Please format the records from the line containing "497x695 pixels. Task: Click" through the line containing "click(49, 279)" as a JSON list of strings, one string per line, leaving out blank lines.

▸ Data for processing

··········

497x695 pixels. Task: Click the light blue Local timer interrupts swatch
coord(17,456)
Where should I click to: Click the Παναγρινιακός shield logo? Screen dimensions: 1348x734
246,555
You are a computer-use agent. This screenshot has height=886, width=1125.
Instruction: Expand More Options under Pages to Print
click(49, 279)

··········

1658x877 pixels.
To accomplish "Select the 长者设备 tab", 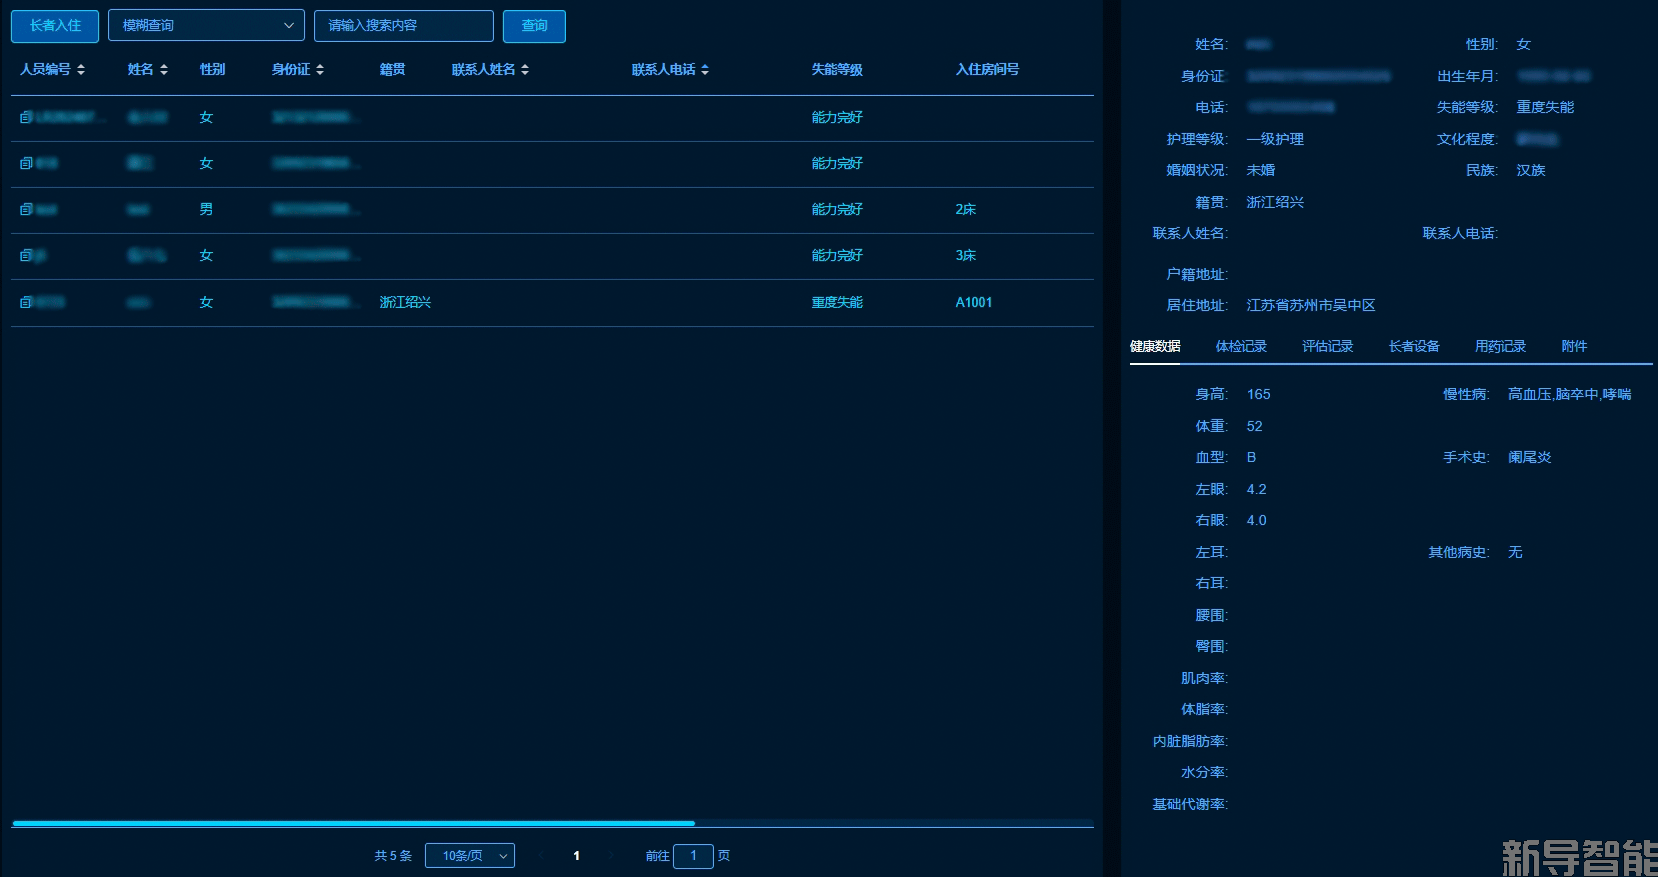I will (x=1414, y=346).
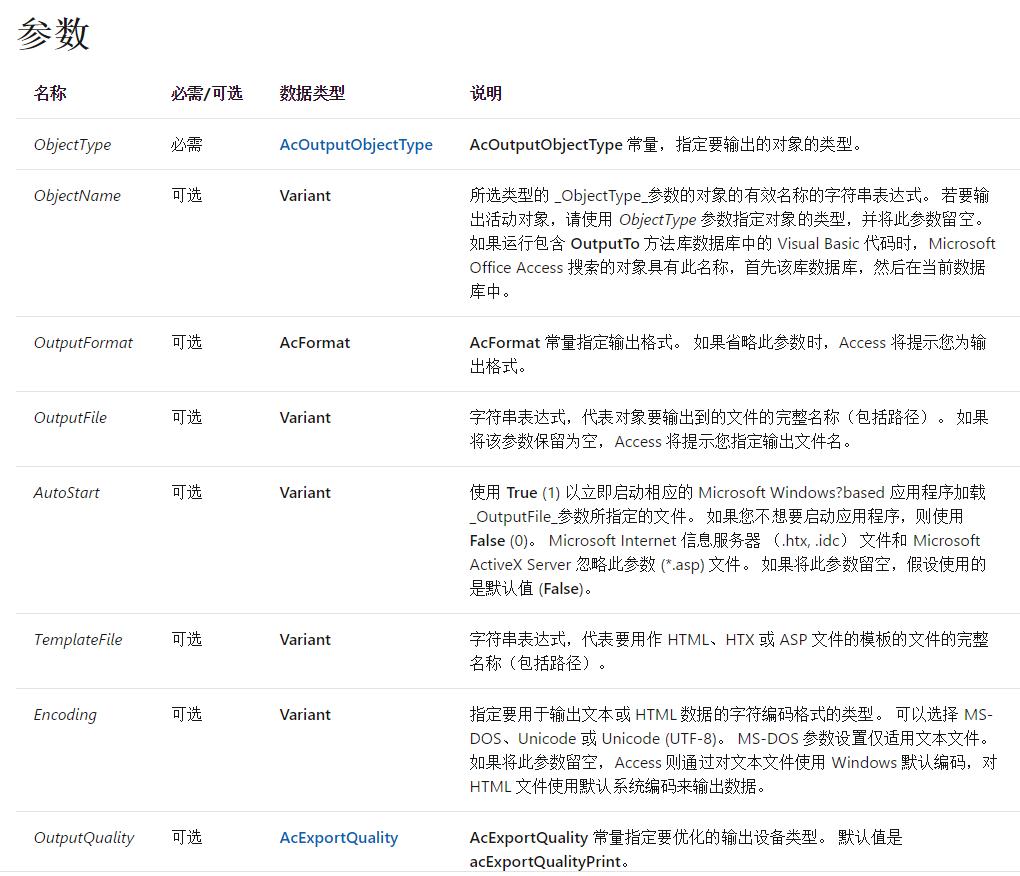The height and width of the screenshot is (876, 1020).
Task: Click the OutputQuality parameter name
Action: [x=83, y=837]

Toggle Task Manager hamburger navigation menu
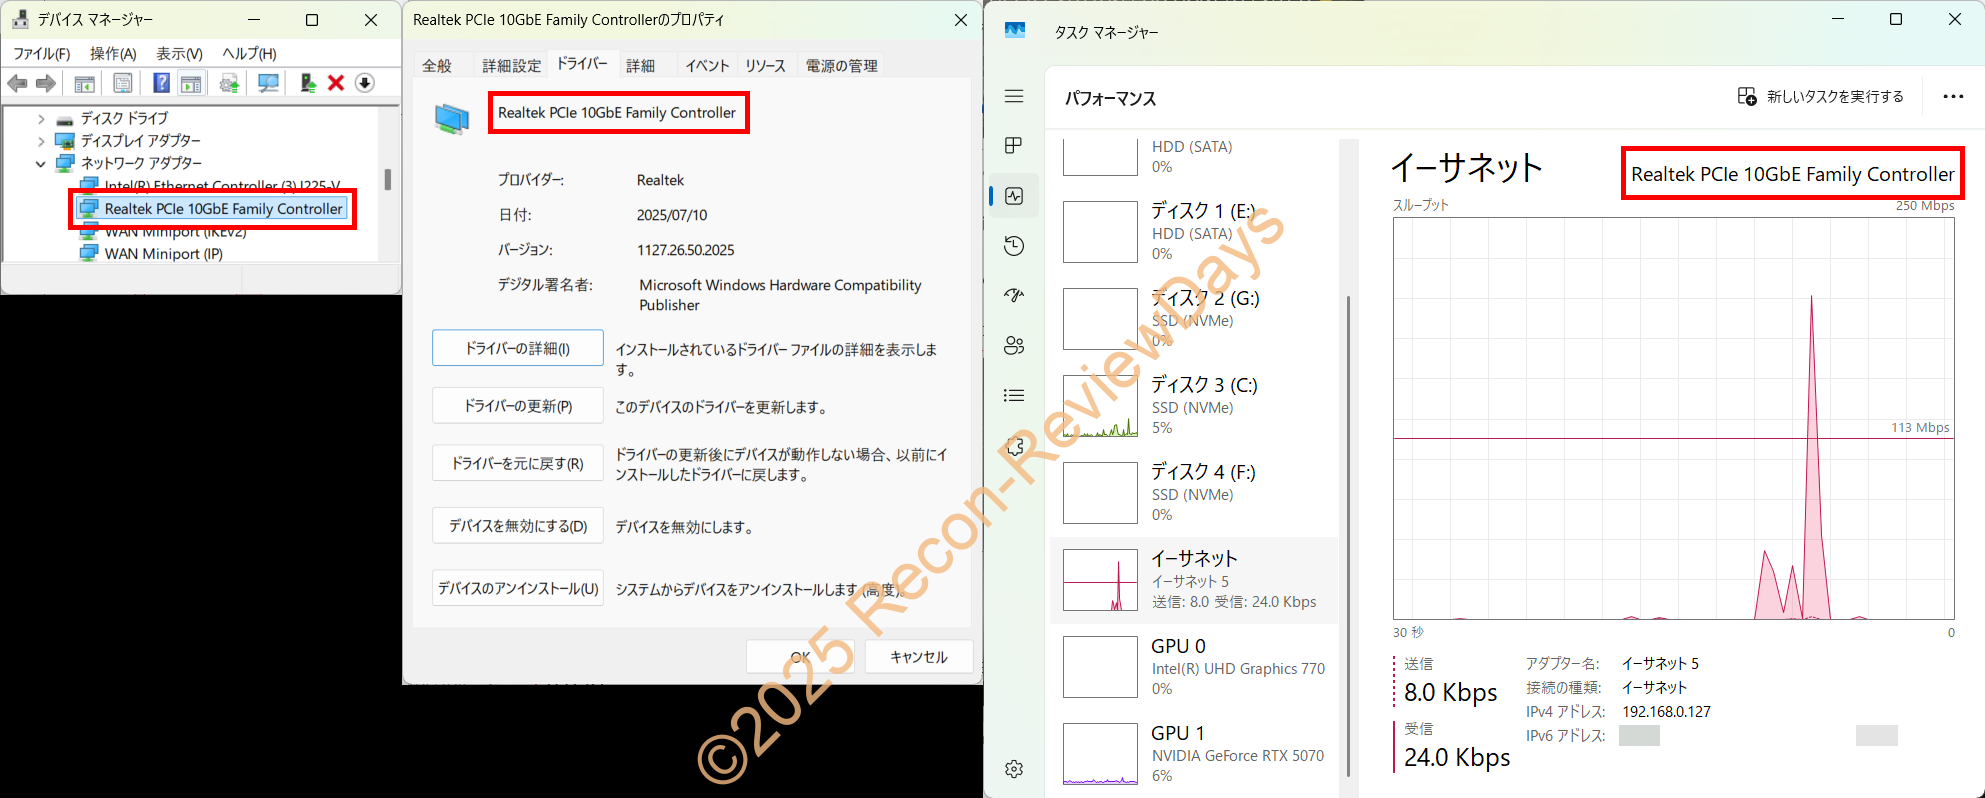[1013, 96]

··········

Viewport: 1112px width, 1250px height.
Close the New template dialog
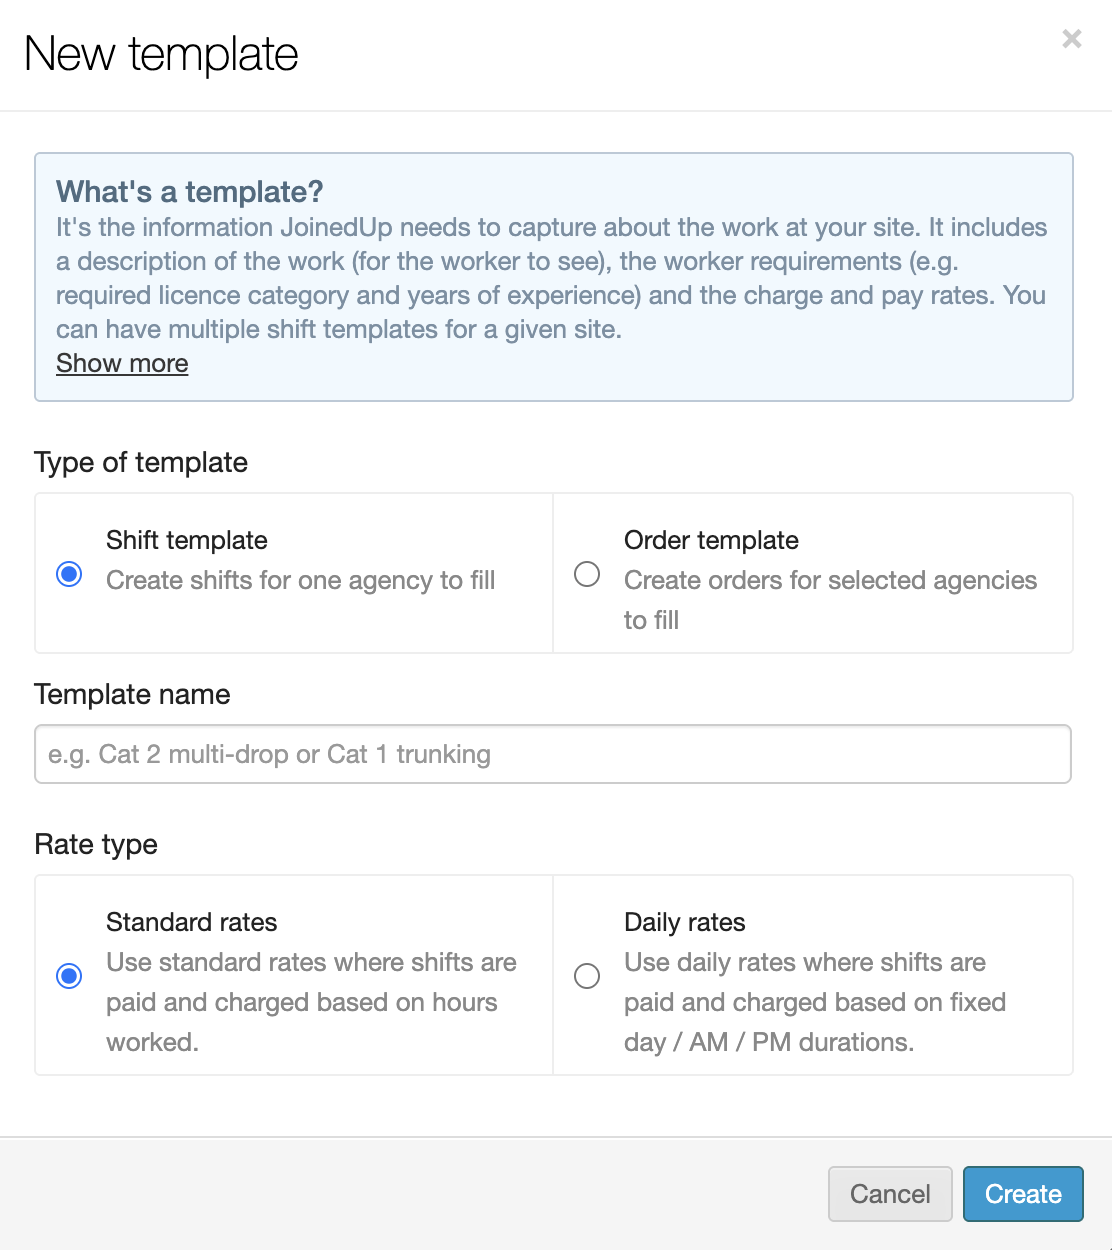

··········

▸ Completed exercise
[
  "497x695 pixels. Task: Click the light blue Local timer interrupts swatch",
  "coord(17,456)",
  "Where should I click to: Click the Παναγρινιακός shield logo? Screen dimensions: 1348x734",
  "246,555",
  "You are a computer-use agent. This screenshot has height=886, width=1125.",
  "Instruction: Expand More Options under Pages to Print",
  "click(49, 279)"
]